» ACTIONS TO TAKE:
A. In the article on Linux/UNIX compression algorithms, how large is the uncompressed Tar file used as the compression benchmark file?
B. List every compression algorithm that the article on Linux/UNIX compression algorithms says it benchmarks.
C. Shorten the paragraph of the article on Linux/UNIX compression algorithms that begins "Spoiler: There isn't a" into a single brief sentence that keeps its main facts.

» PROVIDED PASSAGE:
Which Linux/UNIX compression algorithm is best?

Which Linux/UNIX compression algorithm is best?

Intro

In this article, we'll be showing compress + decompress benchmarks for 4 of the most popular Linux compression algorithms: gzip, bzip2 (using lbzip2), xz, and lz4.

Spoiler: There isn't a "best" compression algorithm, because every tool / algorithm has tradeoffs, whether it's speed, RAM usage, CPU usage, faster/slow decompression than compression, among other tradeoffs.

However, after seeing these benchmarks and our summary, you should be able to make an educated decision on which algorithm to use per file/folder you're compressing.

Important notes

  • The compression benchmark file is a 619 MB uncompressed Tar file containing a debootstrap'd Ubuntu 20.04 (Focal Fossa) root filesystem, which contains a large mixture of different filetypes, some which compress well, and some which don't compress at all due to already being compressed.

» GIVEN INFORMATION:
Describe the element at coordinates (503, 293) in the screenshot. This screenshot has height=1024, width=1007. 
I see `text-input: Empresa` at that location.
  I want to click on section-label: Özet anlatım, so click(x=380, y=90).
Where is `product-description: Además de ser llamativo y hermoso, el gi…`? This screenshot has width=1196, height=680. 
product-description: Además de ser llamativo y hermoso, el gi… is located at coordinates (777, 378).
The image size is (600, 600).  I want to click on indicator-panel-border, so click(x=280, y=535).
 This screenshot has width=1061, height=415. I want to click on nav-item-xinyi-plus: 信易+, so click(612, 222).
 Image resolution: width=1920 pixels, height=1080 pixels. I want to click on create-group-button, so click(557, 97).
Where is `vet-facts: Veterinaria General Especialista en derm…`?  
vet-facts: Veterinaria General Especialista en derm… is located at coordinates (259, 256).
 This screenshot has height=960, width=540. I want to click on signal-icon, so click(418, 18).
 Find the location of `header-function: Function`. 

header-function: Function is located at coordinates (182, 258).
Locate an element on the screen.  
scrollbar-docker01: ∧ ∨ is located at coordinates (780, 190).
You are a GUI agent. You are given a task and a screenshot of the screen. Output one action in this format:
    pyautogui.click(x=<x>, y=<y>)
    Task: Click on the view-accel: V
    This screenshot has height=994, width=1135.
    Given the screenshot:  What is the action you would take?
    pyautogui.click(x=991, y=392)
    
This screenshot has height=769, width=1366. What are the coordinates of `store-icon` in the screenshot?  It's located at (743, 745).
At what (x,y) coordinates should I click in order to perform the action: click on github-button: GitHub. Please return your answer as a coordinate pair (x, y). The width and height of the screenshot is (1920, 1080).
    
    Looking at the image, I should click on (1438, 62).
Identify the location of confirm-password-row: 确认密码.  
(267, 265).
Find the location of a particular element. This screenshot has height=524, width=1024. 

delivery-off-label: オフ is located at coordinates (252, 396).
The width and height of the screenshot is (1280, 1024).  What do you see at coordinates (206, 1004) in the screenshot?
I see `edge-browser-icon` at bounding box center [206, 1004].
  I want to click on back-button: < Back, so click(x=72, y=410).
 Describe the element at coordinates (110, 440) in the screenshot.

» SOLUTION LIST:
A. 619 MB

B. gzip, bzip2 (using lbzip2), xz, lz4

C. No compression algorithm is "best," because each has tradeoffs such as speed, RAM usage, CPU usage, and decompression that is faster or slower than compression.